*** Opening of RECORDS FOR THE TASK ***

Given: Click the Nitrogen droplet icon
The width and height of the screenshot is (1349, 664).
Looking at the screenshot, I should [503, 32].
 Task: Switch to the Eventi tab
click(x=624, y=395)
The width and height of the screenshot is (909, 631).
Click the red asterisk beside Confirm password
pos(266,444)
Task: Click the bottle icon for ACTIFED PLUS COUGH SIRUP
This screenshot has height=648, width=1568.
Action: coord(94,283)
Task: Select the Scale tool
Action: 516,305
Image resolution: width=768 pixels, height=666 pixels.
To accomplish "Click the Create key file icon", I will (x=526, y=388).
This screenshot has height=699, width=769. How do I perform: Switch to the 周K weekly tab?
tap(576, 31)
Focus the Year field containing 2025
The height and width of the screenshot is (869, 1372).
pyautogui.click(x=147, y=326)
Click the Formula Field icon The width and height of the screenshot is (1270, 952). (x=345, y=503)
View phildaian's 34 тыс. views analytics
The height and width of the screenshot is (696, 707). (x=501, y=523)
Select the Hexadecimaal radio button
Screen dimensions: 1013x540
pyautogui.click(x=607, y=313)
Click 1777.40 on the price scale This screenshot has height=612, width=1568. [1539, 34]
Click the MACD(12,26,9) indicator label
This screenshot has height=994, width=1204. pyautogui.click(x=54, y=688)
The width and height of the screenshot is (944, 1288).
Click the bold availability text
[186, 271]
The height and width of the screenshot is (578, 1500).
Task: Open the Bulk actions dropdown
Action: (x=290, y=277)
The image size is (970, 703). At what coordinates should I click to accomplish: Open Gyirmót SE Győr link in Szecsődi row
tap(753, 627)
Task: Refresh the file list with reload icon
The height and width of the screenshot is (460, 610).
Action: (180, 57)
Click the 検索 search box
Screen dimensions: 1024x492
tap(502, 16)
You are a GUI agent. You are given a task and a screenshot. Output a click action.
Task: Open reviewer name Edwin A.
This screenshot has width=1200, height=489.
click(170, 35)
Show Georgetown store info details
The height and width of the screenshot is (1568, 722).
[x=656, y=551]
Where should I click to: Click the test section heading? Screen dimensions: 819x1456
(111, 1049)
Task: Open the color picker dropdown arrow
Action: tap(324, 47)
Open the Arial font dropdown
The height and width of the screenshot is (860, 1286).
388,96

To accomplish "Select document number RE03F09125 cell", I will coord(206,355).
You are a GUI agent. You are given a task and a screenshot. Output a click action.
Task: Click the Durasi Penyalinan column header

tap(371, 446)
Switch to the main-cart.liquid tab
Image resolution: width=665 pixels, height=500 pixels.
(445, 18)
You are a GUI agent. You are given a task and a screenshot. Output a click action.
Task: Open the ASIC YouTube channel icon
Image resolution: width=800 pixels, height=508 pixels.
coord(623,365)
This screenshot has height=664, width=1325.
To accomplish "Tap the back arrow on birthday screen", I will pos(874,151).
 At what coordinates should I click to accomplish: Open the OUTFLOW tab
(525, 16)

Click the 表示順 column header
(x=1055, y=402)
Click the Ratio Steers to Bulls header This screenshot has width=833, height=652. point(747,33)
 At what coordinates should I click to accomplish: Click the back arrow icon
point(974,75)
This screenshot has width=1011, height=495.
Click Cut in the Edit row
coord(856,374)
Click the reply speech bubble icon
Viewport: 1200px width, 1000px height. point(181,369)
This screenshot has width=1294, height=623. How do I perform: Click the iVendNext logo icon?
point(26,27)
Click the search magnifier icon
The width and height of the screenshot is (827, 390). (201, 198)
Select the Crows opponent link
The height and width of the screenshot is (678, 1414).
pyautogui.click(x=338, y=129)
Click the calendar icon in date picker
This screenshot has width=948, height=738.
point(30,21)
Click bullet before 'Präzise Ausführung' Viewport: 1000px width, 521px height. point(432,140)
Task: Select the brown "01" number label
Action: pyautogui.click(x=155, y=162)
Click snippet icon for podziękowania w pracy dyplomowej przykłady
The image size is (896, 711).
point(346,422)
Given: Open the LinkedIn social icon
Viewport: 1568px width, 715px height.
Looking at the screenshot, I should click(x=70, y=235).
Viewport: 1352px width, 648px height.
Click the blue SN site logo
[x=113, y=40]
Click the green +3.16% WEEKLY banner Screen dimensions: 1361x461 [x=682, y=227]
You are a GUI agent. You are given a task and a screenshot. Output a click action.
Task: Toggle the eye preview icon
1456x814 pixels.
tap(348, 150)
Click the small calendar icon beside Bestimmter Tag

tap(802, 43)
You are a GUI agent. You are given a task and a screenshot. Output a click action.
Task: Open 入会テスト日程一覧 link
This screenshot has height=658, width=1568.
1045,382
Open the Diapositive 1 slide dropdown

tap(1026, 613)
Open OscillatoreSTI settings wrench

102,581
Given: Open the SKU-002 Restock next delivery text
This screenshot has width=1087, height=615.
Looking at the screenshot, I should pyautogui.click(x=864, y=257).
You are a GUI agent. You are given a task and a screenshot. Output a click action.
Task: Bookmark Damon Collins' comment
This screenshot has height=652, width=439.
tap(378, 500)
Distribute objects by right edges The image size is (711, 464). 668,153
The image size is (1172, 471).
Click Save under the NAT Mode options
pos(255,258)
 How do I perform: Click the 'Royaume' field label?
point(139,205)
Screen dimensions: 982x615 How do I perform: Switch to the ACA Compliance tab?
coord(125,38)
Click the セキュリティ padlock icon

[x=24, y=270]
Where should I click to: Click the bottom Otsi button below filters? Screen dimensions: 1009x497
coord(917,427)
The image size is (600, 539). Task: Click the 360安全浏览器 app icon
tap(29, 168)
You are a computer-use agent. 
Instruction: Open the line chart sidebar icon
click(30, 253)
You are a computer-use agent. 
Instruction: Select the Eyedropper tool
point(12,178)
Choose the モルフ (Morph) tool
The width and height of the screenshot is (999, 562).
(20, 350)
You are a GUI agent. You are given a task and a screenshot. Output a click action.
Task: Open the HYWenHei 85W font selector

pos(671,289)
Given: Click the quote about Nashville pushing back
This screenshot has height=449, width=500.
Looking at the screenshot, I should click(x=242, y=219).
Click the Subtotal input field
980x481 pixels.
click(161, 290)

*** Close of RECORDS FOR THE TASK ***

ABOUT THIS TASK
Throughout the material above, count each line holding "will" and answer with the total alone.

YOUR SOLUTION
3